> Work task: Copy out each line of the entries below in which the string "Enable" appears.

━━━━━ Available data

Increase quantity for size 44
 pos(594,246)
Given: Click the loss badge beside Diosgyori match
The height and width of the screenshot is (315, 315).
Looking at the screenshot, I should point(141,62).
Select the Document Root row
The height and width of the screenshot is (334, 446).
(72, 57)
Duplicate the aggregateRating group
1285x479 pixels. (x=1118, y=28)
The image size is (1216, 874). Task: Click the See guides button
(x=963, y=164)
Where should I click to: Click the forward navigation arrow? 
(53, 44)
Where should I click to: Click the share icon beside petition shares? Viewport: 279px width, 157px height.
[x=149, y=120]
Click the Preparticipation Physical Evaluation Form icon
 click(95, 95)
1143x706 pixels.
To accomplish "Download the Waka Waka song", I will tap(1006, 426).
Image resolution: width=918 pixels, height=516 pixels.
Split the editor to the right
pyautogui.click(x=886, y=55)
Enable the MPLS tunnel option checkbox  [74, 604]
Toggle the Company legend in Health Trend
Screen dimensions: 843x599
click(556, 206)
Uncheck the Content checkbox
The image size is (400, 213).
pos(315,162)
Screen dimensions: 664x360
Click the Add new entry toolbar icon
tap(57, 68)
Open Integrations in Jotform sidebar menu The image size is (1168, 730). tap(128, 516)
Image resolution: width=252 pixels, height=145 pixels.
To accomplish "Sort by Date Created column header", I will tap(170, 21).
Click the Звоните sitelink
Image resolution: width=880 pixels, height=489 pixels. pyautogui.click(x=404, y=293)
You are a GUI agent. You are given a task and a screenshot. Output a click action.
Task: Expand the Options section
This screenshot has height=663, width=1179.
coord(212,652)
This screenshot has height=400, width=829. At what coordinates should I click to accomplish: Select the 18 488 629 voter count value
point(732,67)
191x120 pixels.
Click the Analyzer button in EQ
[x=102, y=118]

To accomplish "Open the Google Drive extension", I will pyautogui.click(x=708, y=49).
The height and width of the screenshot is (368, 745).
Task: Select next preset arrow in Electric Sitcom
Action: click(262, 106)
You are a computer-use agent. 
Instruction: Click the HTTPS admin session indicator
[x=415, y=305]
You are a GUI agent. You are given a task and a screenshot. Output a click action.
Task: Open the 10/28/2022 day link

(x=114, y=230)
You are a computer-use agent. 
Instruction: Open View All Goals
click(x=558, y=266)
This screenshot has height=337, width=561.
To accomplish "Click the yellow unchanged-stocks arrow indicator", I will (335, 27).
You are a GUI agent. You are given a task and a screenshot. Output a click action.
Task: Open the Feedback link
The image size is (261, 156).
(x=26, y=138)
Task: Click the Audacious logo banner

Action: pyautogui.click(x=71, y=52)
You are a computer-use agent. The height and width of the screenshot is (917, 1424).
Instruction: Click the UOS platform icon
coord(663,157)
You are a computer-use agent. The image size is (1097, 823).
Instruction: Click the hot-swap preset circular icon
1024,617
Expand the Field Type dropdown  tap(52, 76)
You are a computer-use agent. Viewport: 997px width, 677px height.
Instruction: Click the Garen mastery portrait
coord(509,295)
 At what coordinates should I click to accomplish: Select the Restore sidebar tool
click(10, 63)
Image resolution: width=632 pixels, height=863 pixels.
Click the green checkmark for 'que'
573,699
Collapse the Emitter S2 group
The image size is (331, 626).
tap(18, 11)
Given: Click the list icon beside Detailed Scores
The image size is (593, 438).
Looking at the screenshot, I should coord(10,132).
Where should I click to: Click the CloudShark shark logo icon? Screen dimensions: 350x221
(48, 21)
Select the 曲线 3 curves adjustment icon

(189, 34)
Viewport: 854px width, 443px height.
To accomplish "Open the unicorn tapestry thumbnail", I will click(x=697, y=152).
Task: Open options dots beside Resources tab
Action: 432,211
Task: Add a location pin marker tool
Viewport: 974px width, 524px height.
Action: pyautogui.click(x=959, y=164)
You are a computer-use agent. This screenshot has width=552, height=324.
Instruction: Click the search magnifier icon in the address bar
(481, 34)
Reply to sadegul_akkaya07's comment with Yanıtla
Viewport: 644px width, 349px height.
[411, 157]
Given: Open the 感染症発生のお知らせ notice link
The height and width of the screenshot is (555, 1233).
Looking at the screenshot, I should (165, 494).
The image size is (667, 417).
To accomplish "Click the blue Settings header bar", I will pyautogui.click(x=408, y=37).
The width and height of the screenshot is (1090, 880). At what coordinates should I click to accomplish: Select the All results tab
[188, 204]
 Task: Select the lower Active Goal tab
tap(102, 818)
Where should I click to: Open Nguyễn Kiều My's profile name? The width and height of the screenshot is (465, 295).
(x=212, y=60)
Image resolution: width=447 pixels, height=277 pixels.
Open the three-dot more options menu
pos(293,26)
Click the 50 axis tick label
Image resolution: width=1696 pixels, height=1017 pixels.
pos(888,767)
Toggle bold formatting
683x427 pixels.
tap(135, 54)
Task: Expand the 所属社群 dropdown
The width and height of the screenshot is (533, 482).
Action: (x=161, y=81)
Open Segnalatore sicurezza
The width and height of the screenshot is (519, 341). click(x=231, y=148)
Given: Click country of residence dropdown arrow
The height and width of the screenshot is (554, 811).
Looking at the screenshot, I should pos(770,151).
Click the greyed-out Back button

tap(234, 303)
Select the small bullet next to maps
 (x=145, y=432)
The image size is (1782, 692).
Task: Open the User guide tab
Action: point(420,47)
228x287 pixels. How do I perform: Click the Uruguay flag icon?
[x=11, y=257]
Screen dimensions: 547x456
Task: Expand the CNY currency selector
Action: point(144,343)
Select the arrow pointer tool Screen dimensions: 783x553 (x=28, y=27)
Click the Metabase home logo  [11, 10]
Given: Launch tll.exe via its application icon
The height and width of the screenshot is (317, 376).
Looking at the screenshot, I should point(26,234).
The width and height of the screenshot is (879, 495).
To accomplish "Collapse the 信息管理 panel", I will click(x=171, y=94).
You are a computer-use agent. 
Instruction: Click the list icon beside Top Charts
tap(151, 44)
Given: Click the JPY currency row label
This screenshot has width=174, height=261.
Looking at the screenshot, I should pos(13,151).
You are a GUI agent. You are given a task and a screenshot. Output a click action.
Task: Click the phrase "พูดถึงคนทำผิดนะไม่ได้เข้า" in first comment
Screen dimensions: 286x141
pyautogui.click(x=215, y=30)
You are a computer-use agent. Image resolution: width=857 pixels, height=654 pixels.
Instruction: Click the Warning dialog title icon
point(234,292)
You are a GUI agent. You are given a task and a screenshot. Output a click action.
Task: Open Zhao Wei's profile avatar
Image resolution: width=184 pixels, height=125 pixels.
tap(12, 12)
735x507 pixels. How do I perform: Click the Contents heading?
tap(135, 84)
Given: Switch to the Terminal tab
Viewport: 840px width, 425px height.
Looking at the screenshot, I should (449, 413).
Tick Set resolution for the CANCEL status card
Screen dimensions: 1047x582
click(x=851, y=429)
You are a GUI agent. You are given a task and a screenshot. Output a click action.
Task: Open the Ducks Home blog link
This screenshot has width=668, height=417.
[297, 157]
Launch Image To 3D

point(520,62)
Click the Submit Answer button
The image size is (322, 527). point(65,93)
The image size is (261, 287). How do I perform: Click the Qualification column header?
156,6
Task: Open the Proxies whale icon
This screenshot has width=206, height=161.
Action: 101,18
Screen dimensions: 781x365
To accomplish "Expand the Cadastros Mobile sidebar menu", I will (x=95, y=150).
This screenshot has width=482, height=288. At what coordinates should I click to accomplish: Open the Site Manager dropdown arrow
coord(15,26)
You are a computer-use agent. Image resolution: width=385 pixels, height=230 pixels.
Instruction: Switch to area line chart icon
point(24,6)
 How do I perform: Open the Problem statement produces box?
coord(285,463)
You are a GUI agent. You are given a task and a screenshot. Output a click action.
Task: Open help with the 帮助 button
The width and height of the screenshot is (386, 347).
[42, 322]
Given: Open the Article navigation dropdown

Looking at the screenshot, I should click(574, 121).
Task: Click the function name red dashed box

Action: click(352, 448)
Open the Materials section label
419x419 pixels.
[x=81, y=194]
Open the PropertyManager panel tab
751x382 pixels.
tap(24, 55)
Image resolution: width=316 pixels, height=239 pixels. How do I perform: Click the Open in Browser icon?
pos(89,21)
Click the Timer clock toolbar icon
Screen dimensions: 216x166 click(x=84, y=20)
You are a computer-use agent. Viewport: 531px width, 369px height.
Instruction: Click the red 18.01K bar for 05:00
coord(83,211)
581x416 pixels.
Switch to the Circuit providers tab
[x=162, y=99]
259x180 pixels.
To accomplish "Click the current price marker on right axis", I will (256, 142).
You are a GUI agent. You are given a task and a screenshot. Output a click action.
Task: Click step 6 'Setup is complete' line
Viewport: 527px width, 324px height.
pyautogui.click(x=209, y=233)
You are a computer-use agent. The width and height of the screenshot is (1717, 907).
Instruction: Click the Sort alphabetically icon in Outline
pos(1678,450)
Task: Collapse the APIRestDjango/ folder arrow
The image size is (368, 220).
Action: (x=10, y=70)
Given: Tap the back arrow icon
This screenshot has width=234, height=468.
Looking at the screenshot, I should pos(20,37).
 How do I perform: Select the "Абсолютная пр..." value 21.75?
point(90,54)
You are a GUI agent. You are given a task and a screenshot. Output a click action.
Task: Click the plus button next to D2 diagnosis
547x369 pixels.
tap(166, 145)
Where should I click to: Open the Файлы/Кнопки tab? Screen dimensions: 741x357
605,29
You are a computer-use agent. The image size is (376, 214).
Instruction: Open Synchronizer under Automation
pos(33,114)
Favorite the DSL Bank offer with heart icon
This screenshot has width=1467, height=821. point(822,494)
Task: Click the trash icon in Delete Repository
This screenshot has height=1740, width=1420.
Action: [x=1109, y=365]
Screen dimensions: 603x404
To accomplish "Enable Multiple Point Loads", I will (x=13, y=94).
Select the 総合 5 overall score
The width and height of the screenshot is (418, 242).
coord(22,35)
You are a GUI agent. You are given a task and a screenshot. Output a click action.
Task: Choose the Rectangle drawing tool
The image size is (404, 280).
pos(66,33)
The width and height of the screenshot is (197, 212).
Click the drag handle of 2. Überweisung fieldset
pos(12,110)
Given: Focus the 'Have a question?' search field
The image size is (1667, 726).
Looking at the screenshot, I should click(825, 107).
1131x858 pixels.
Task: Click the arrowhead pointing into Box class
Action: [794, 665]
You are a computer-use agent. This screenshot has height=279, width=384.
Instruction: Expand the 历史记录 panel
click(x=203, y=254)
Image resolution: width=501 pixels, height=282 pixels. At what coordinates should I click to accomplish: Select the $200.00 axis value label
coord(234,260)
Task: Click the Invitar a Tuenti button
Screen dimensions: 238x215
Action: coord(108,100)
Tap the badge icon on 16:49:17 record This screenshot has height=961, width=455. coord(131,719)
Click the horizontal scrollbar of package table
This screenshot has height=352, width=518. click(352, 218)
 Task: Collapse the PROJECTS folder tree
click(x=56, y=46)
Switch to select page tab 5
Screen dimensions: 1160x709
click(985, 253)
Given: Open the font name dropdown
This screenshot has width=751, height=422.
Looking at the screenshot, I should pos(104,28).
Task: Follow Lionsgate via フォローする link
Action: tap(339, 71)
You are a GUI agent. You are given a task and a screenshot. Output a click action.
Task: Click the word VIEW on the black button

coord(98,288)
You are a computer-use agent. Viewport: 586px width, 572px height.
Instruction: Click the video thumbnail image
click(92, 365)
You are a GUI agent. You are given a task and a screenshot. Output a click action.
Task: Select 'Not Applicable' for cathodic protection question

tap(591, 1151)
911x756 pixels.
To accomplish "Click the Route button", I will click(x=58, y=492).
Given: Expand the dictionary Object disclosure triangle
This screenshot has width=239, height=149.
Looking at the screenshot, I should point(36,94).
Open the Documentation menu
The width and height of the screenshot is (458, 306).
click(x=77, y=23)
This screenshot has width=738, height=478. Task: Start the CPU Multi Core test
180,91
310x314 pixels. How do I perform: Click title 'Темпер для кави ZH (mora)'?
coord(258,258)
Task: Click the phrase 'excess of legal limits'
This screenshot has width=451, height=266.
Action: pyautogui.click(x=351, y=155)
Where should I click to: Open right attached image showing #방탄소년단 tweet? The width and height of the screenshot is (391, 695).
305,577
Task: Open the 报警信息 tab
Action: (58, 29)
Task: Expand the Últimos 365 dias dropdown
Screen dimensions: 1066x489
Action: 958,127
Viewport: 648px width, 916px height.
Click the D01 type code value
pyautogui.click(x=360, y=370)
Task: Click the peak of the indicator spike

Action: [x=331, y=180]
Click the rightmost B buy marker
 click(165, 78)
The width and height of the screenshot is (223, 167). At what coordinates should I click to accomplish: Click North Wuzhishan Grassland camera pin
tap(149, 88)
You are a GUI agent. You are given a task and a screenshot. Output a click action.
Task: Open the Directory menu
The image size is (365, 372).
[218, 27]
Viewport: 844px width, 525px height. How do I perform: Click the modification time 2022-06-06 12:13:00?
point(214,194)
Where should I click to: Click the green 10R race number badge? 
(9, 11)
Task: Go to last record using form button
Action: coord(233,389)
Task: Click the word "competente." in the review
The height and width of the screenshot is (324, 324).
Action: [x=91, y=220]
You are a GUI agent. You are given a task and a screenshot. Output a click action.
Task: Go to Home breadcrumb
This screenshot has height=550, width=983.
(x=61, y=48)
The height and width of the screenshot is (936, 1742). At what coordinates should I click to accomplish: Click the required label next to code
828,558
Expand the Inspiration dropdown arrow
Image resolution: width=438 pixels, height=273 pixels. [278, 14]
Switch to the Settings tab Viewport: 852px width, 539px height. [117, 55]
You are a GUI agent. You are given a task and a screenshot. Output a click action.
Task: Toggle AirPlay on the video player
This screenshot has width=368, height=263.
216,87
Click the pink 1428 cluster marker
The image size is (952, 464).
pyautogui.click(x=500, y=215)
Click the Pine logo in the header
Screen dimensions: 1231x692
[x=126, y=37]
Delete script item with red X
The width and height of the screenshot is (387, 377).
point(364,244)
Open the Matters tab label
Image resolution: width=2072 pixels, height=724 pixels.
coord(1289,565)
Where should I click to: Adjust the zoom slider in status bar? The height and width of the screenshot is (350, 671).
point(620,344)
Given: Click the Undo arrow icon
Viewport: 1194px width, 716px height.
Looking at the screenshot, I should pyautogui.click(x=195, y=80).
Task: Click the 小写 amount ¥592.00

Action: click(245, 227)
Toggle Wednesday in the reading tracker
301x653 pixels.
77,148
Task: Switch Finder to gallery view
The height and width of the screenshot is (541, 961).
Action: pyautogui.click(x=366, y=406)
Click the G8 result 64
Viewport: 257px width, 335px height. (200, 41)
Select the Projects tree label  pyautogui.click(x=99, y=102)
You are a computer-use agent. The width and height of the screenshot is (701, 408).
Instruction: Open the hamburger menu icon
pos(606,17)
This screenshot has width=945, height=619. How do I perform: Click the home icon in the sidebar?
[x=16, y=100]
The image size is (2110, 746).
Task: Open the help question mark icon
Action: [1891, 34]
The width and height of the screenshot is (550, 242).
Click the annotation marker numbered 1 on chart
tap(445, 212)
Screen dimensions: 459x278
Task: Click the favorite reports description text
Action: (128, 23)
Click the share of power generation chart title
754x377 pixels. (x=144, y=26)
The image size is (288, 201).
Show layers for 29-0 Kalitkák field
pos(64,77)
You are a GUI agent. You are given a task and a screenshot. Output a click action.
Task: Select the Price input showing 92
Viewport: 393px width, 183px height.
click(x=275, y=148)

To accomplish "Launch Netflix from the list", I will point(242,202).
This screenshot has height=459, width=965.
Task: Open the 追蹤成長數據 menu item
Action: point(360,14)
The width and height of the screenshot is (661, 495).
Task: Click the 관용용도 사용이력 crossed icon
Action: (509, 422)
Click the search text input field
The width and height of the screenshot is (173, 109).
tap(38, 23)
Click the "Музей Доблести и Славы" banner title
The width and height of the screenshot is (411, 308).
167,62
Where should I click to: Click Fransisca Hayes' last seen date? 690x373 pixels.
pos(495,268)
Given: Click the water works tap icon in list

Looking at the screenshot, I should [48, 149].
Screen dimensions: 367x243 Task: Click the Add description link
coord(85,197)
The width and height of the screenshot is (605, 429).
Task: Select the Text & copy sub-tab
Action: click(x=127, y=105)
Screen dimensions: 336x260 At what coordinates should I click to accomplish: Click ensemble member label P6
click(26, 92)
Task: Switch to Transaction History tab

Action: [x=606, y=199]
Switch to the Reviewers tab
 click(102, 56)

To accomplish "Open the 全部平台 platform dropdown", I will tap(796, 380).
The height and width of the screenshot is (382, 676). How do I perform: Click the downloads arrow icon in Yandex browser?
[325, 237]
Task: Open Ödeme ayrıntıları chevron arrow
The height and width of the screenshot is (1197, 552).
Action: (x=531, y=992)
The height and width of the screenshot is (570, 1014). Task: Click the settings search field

━━━━━━━━━━

> Result of this task:
Enable the MPLS tunnel option checkbox  [74, 604]
To accomplish "Enable Multiple Point Loads", I will (x=13, y=94).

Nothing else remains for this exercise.